As part of our efforts to scale for the future, we are also completing construction of a 100,000-square-foot manufacturing facility in Bedford, Massachusetts. Our gene therapy manufacturing plan will begin operations in 2023 to provide us with the flexibility and control to advance our pipeline and ensure we can bring gene therapies to patients as soon as they become approved.

Partnering with Other Gene Therapy Leaders

Other companies are using our scientific and manufacturing advances to deliver their gene therapies at scale. Bayer is using our Pinnacle PCL Platform to produce its hemophilia A gene therapy at a 2,000-liter scale. This program is now progressing toward a pivotal clinical trial in the near future. Daiichi Sankyo has selected our proprietary AAV-based gene therapy manufacturing technologies, including the Pinnacle PCL Platform, for its internal gene therapy programs, and Solid Biosciences is partnering with us to advance new AAV-based gene therapies for DMD.

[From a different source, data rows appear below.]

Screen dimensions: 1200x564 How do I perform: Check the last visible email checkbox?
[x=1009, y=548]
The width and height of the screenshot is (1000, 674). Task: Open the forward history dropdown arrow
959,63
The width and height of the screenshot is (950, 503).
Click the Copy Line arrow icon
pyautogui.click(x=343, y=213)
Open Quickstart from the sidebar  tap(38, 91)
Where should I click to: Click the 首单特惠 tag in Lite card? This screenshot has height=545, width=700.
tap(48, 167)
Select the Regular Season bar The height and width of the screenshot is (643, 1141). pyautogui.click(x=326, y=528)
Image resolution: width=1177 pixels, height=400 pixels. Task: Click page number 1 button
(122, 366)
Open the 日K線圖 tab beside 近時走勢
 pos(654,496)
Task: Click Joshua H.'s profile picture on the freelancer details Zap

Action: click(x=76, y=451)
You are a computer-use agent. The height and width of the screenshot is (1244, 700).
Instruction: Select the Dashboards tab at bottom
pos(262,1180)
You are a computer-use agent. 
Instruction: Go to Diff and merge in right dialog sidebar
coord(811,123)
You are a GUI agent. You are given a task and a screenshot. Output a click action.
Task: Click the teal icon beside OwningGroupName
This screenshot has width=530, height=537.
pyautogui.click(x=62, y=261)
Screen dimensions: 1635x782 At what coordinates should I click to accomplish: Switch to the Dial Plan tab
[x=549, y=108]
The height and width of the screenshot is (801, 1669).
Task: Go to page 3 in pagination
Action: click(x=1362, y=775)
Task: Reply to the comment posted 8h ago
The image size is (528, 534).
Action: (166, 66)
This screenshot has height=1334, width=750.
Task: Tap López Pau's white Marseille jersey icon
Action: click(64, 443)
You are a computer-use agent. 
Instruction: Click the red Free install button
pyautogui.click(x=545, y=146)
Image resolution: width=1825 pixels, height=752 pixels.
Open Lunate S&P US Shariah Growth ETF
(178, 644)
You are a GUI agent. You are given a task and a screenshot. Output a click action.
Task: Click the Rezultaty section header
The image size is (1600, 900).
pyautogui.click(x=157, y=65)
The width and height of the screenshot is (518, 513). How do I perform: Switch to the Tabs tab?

Benefits of Gene Therapy – Now and in the Future

The biopharma industry has made tremendous progress since the early days of gene therapy. To date, the U.S. FDA has approved gene therapies for spinal muscular atrophy and retinal dystrophy as well as a cell-based gene therapy to treat multiple myeloma. These approved gene therapies are improving the lives of real people in the real world – not just in clinical trials. Those in development have the potential to improve the lives of countless more in the future. At Ultragenyx, we believe in the promise of gene therapy as potentially life-changing, one-time treatments for patients with rare genetic diseases. With our robust pipeline of multiple investigational gene therapies and our AAV platform for high-quality, commercial-scale manufacturing, we hope to be part of this game-changing revolution in rare disease medicine.

Dr. Eric Crombez bio

Eric Crombez, M.D., a board-certified clinical geneticist, has extensive experience and expertise in the development and execution of clinical development programs for rare genetic disorders. He currently serves as Chief Medical Officer of Gene Therapy and Inborn Errors of Metabolism at Ultragenyx and has been in this role since the acquisition of Dimension Therapeutics in November 2017. Dr. Crombez joined Dimension Therapeutics, a liver-directed AAV gene therapy company, as Chief Medical Officer in November 2014. During that time, he led the clinical development efforts for clinical-stage gene therapy programs for hemophilia B, hemophilia A (in partnership with Bayer), ornithine transcarbamylase (OTC) deficiency and glycogen storage disorder type Ia (GSDIa). Dr. Crombez serves as an industry representative on the FDA’s Cellular, Tissue, and Gene Therapies Advisory Committee. Before joining industry, Dr. Crombez was Assistant Professor, Department of Pediatrics, Division of Medical Genetics at the David Geffen School of Medicine at the University of California, Los Angeles (UCLA). Dr. Crombez completed residencies in pediatrics and medical genetics and a fellowship in clinical biochemical genetics at the UCLA School of Medicine.